• _What to do_
Give a single number in reply. It is the count of lines below that contain the string "click".

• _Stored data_

========================================

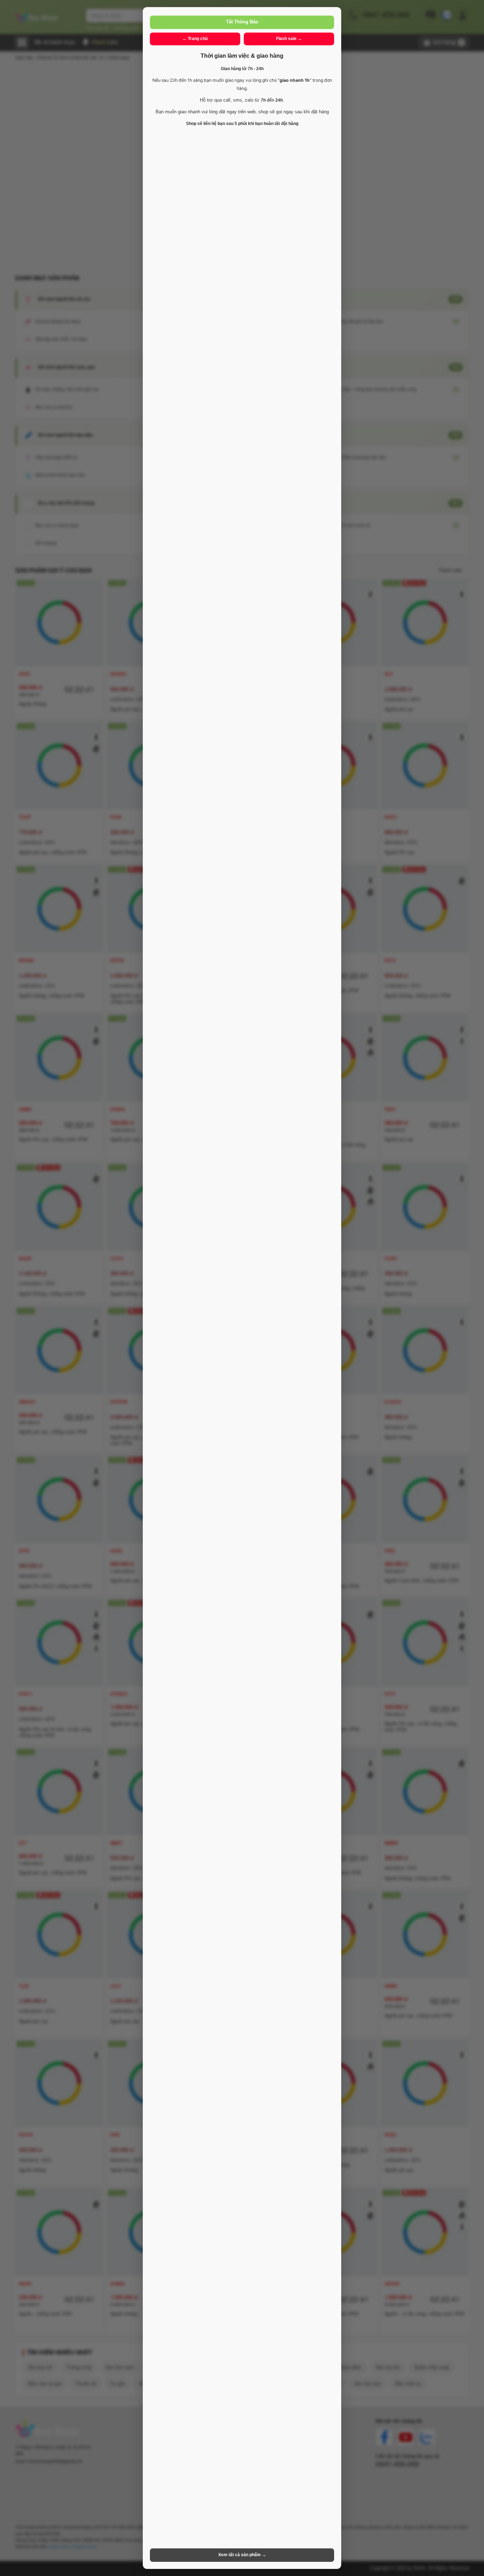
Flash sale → (289, 38)
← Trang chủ (195, 38)
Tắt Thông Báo (242, 21)
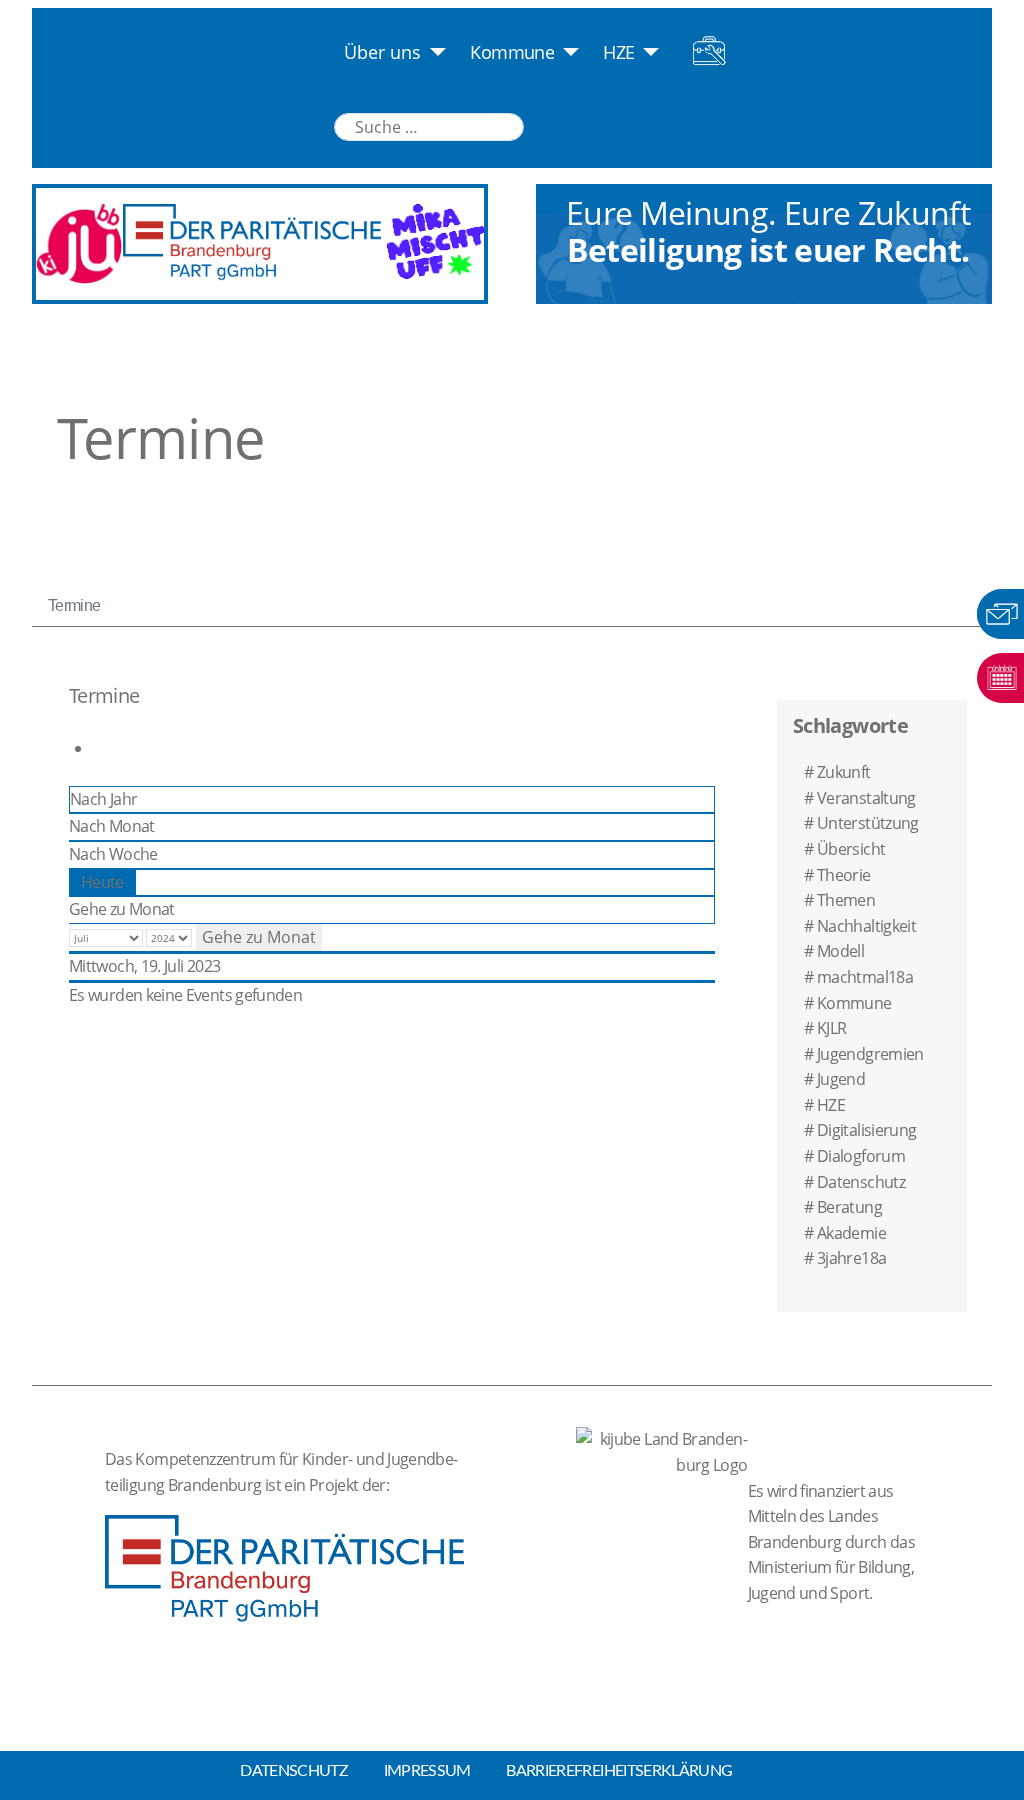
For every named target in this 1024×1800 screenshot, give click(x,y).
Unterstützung (868, 823)
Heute (102, 882)
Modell (840, 951)
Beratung (849, 1207)
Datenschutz (861, 1182)
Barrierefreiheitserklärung (619, 1771)
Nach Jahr (103, 799)
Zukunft (844, 772)
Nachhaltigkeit (866, 926)
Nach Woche (113, 854)
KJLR (831, 1028)
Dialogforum (861, 1156)
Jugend (841, 1079)
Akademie (851, 1233)
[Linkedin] (555, 125)
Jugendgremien (870, 1054)
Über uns (382, 52)
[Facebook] (674, 125)
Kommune (512, 52)
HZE (618, 52)
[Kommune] (566, 52)
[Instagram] (635, 125)
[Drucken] (98, 748)
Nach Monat (112, 826)
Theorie (844, 875)
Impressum (427, 1771)
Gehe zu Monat (122, 909)
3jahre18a (851, 1258)
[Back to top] (1014, 1771)
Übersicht (851, 849)
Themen (846, 900)
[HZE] (647, 52)
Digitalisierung (866, 1130)
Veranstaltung (866, 798)
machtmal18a (865, 977)
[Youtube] (595, 125)
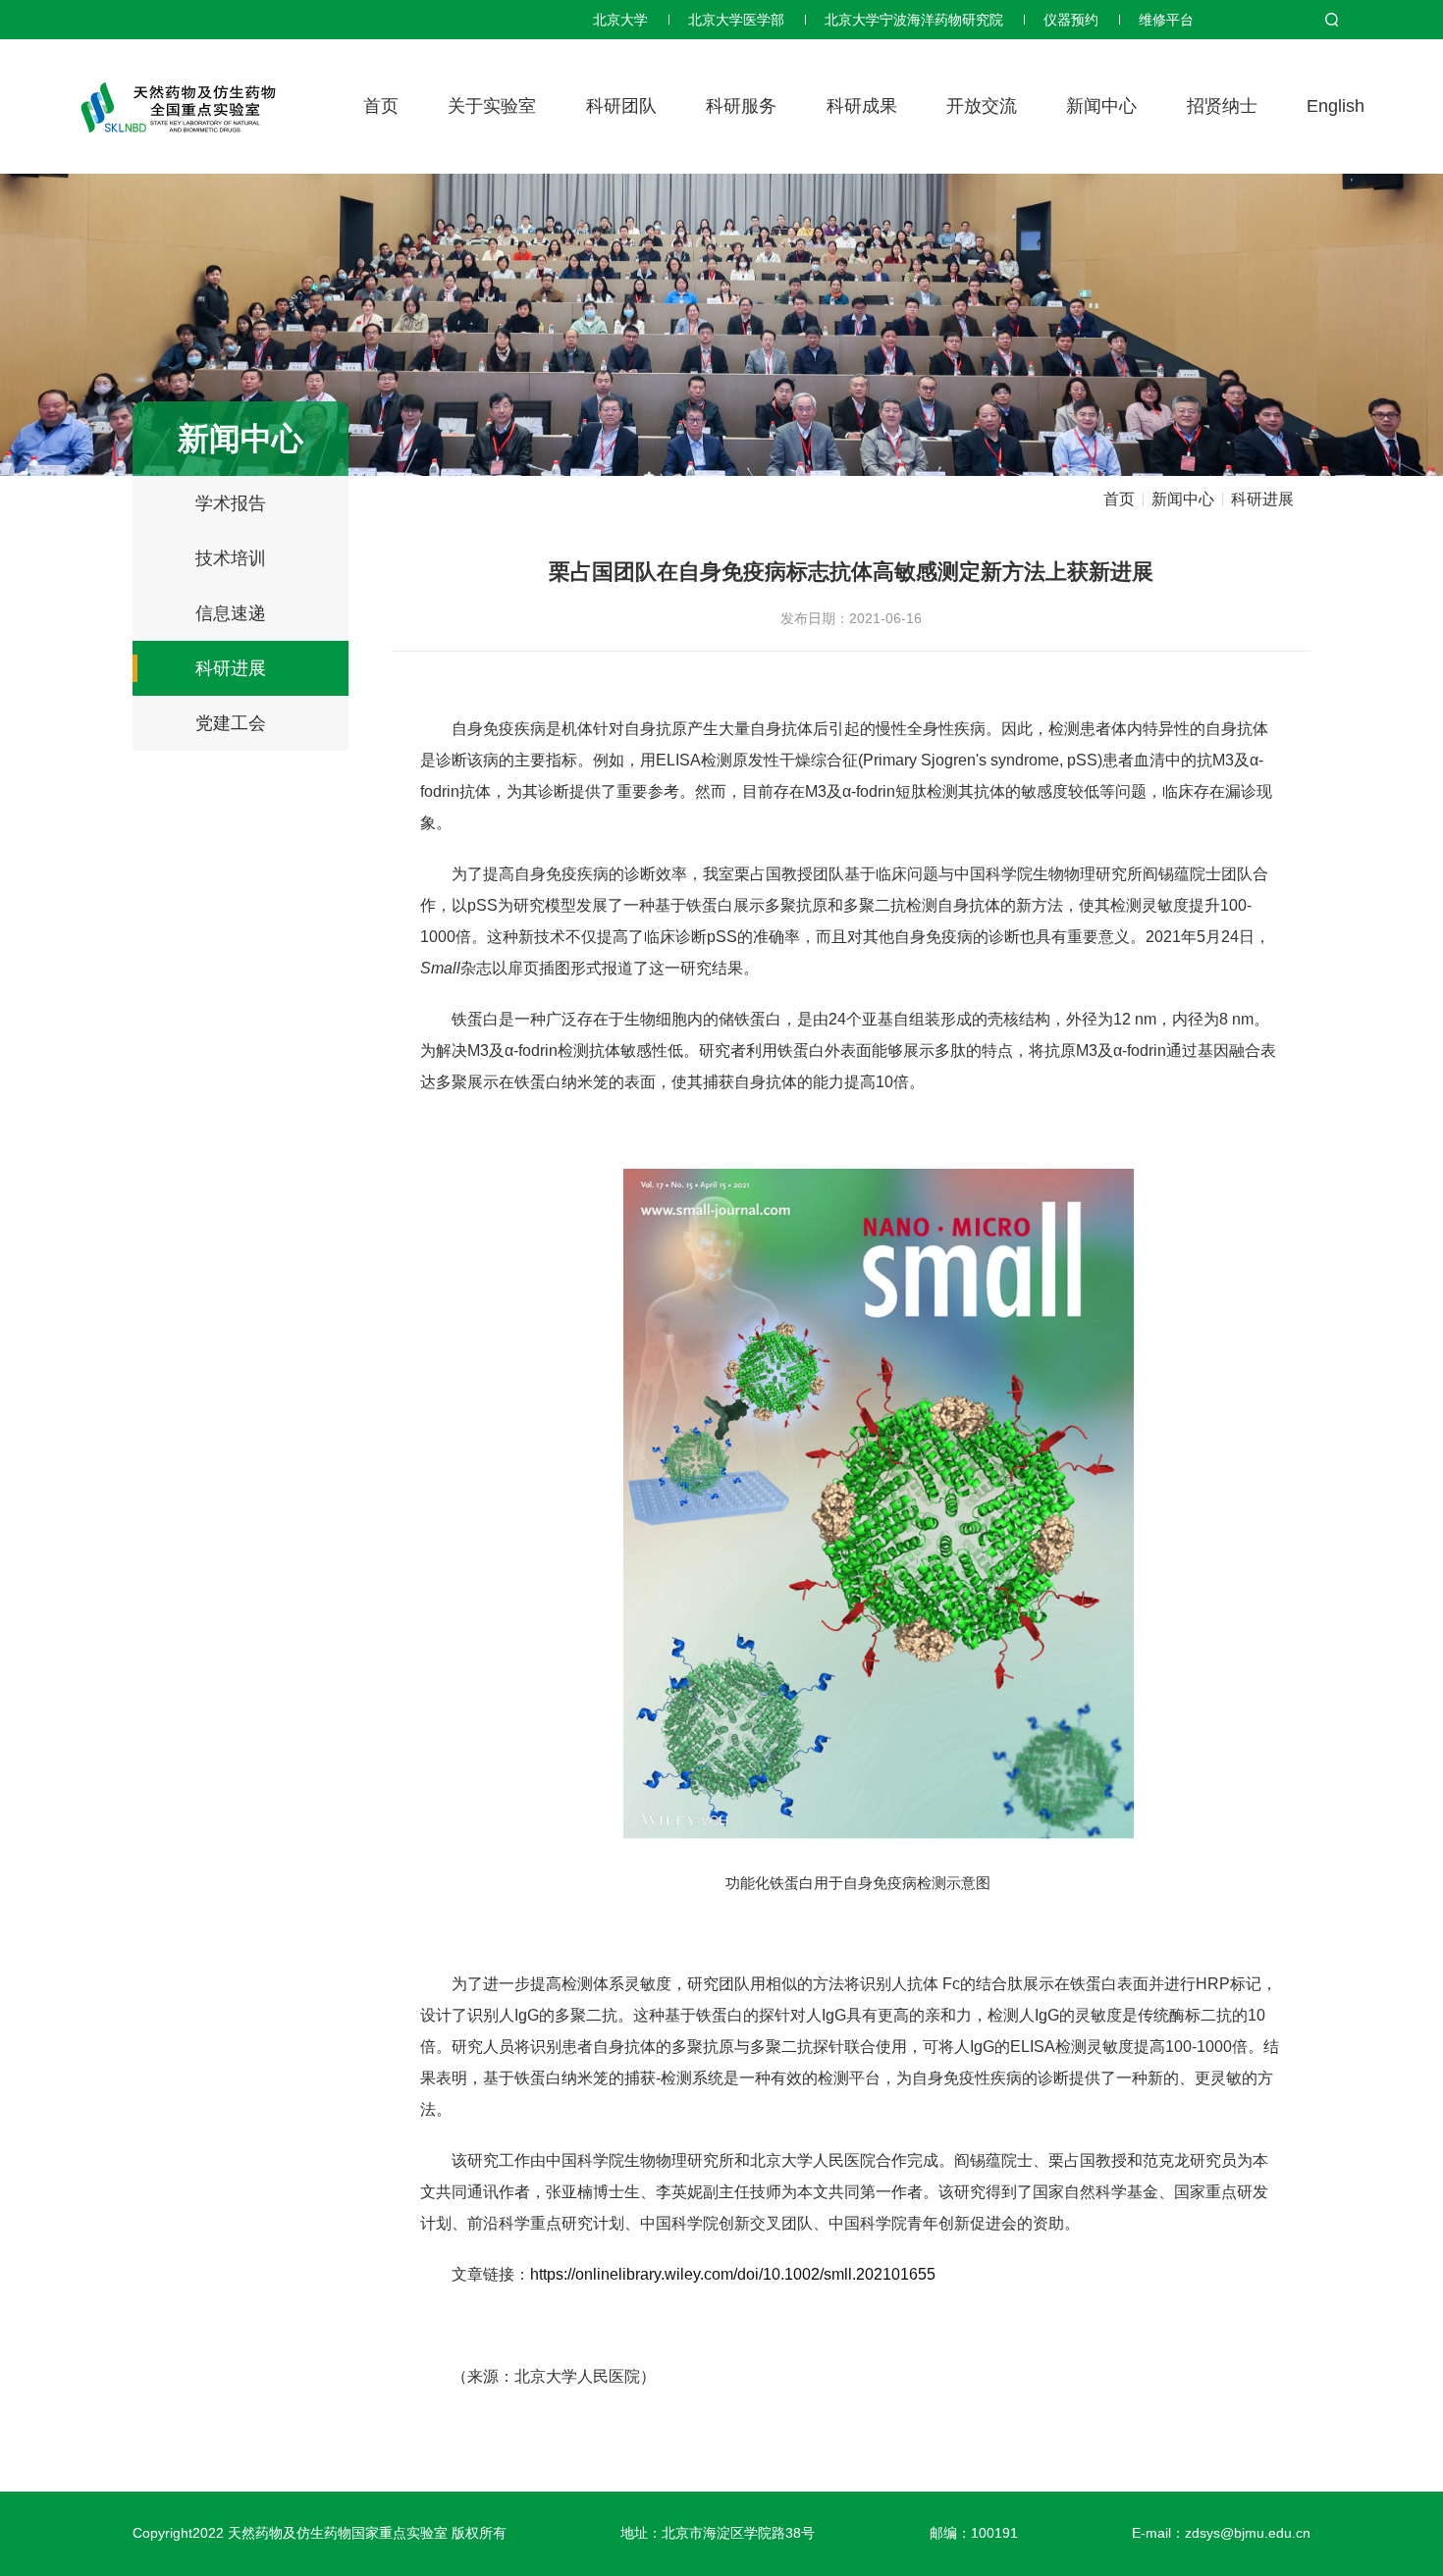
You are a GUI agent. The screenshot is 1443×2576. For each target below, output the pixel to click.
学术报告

========================================

• _Solution_
2